Book Review: Hyper
In this personal history, Timothy Denevi tackles both growing up with ADHD and raising a son with the condition with humor, grace, and enlightening insights.
by Timothy Denevi (Simon & Schuster)
Timothy Denevi writes about growing up with ADHD in Hyper, starting with his earliest complete memory — a meltdown at age five. He finishes the book by writing about his son, Jack, attending his first day of kindergarten. Denevi gives readers — adults with ADHD, parents of kids with the condition, educators — a chance to see, feel, and think about the world of a boy with ADHD.

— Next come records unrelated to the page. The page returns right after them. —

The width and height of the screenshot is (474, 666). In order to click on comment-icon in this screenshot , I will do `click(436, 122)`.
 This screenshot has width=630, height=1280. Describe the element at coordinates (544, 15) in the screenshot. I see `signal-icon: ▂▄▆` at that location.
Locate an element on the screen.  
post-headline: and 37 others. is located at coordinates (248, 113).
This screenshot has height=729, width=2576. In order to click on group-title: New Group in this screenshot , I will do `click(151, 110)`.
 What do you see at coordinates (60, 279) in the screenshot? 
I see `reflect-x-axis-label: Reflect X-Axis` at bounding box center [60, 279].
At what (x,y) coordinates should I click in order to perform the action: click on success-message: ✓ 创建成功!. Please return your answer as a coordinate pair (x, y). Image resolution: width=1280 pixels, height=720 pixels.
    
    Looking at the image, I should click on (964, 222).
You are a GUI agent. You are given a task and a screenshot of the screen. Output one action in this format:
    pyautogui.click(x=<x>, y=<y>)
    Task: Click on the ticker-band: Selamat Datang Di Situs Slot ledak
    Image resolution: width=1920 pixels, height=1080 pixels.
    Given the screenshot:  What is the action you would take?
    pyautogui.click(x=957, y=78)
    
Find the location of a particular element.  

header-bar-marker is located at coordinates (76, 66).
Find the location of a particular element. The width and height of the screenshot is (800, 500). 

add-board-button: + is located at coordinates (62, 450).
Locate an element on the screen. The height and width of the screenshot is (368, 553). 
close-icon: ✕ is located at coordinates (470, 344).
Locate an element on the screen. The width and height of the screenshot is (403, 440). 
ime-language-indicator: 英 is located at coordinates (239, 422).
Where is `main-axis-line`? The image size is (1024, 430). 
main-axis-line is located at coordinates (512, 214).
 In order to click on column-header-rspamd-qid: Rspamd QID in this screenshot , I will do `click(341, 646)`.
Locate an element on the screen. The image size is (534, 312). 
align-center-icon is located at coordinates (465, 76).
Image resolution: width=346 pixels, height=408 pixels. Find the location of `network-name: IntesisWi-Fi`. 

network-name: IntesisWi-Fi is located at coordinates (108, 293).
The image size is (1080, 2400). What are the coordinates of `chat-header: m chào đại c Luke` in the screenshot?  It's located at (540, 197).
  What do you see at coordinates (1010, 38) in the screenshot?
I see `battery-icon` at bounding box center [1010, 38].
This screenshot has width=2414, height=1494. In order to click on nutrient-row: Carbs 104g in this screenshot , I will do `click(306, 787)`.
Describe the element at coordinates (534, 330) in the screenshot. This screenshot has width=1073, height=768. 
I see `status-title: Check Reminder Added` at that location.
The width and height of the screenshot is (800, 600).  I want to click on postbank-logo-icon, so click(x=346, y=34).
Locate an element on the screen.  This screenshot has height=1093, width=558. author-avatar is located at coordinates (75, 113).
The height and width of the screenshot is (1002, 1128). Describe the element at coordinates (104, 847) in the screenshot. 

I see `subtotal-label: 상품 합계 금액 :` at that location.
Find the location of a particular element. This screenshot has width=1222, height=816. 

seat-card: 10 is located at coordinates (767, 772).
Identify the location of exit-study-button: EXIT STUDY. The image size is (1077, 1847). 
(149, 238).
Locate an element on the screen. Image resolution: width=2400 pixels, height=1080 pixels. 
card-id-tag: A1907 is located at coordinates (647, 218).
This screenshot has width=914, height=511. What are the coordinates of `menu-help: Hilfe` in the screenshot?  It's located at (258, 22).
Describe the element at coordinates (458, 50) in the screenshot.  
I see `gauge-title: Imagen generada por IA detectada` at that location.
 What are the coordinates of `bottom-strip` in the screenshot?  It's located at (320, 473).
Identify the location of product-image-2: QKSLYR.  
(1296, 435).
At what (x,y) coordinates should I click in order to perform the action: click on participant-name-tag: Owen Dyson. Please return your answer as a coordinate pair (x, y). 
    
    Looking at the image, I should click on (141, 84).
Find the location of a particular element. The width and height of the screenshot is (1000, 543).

Denevi’s treatment experiences are atypical but enlightening. His body’s sensitivity to medications in general, and his negative response to stimulants, are not the norm. Denevi’s and his mother’s wariness about meds — what they will do to his body, brain, and personality, and how his friends would react if they knew he was taking them — are typical.
Denevi details his school experiences, social interactions, and relationships with his parents in a way that made me root for him, and kept me reading to see what happened next. Readers with ADHD will find affirmation of their own thoughts and emotions, while those without the condition will experience revelations.
Denevi alternates between recounting his life story and the history of ADHD — how psychologists and psychiatrists thought about and described the disorder through the years. The format works well: facts and perspective about ADHD in the background, as Denevi’s personal story plays out on the main stage.